Of course, the administration presents the abdication as a great leap forward: Launching humans will now be turned over to the private sector, while NASA’s efforts will be directed toward landing on Mars.

This is nonsense. It would be swell for private companies to take over launching astronauts. But they cannot do it. It’s too expensive. It’s too experimental. And the safety standards for actually getting people up and down reliably are just unreachably high.

Sure, decades from now there will be a robust private space-travel industry. But that is a long time. In the interim, space will be owned by Russia and then China. The president waxes seriously nationalist at the thought of China or India surpassing us in speculative “clean energy.” Yet he is quite prepared to gratuitously give up our spectacular lead in human space exploration.
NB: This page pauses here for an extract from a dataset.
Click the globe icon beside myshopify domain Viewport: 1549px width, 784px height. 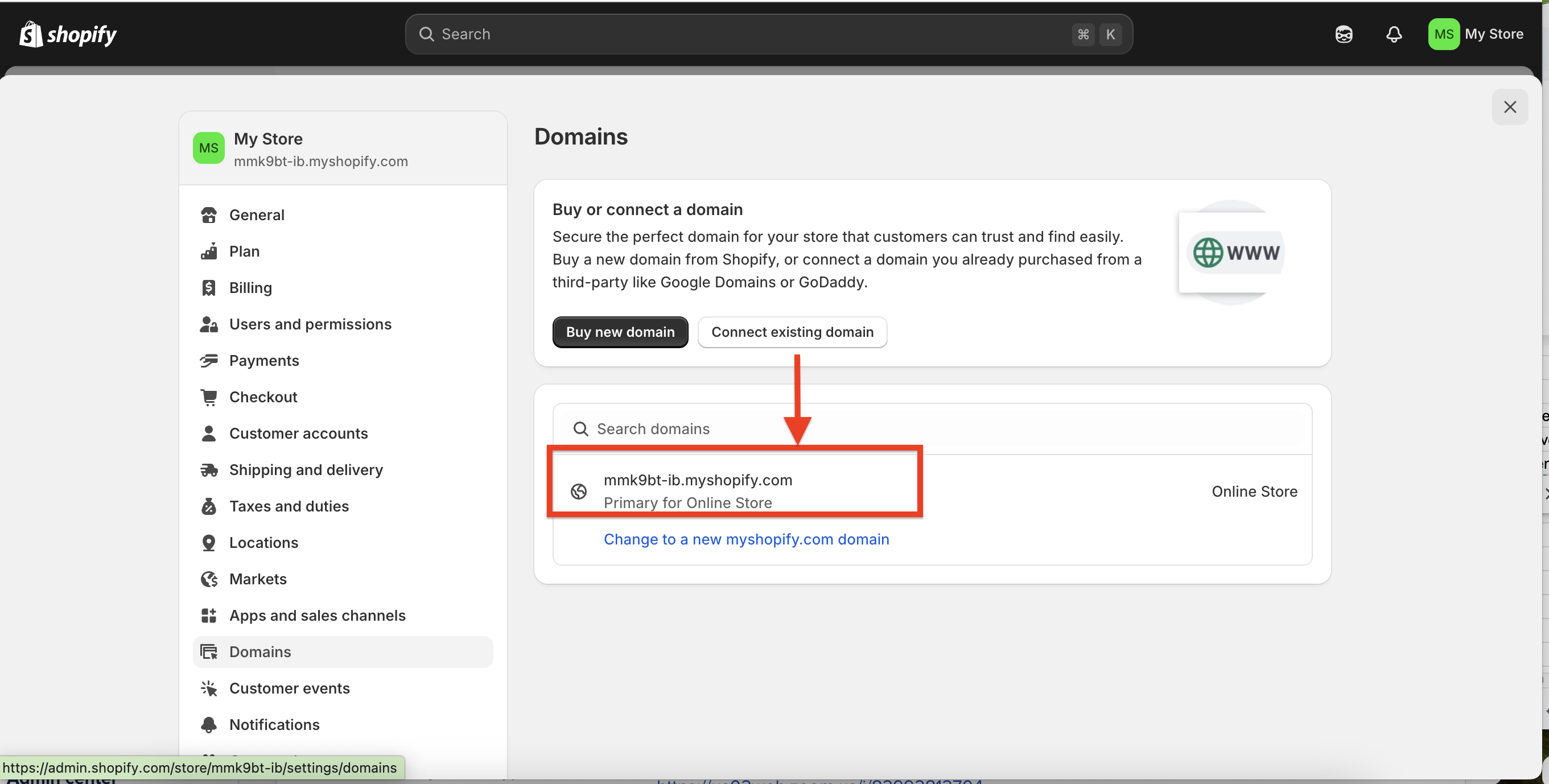[579, 491]
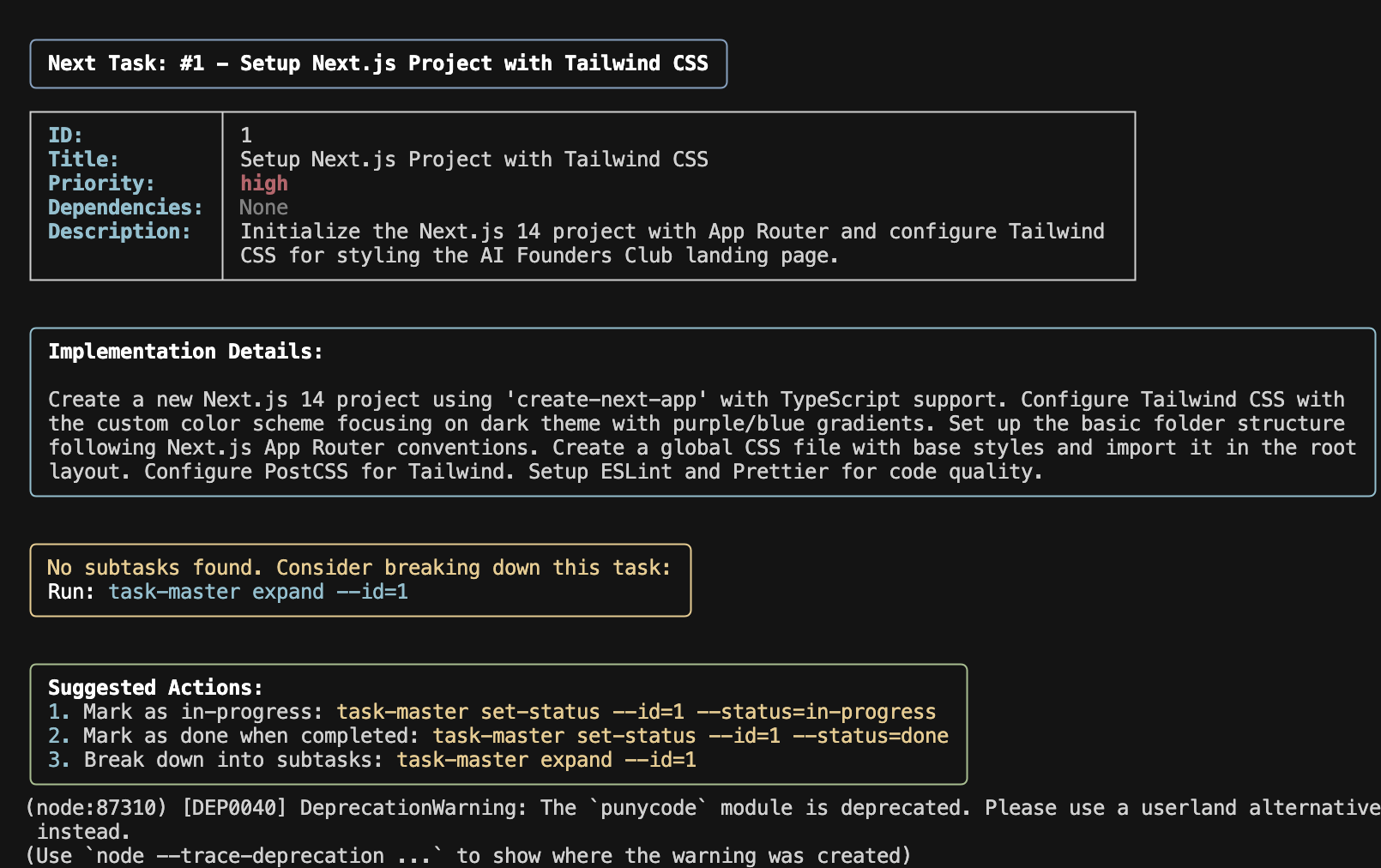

As for Mars, more nonsense. Mars is just too far away. And how do you get there without the stepping stones of Ares and Orion? If we can’t afford an Ares rocket to get us into orbit and to the moon, how long will it take to develop a revolutionary new propulsion system that will take us not a quarter-million miles but 35 million miles?

Of course, the whole Mars project as substitute for the moon is simply a ruse. It’s like the classic bait-and-switch for high-tech military spending: Kill the doable in the name of some distant sophisticated alternative, which either never gets developed or is simply killed later in the name of yet another, even more sophisticated alternative of the further future. …

Moreover, there is the question of seriousness. When John F. Kennedy pledged to go to the moon, he meant it. He had an intense personal commitment to the enterprise. He delivered speeches remembered to this day. He dedicated astronomical sums to make it happen.

At the peak of the Apollo program, NASA was consuming almost 4 percent of the federal budget, which in terms of the 2011 budget is about $150 billion. Today the manned space program will die for want of $3 billion a year — 1/300th of last year’s stimulus package with its endless make-work projects that will leave not a trace on the national consciousness.

As for President Obama’s commitment to beyond-lunar space: Has he given a single speech, devoted an iota of political capital to it?

Obama’s NASA budget perfectly captures the difference in spirit between Kennedy’s liberalism and Obama’s. Kennedy’s was an expansive, bold, outward-looking summons. Obama’s is a constricted inward-looking call to retreat.

Fifty years ago, Kennedy opened the New Frontier. Obama has just shut it.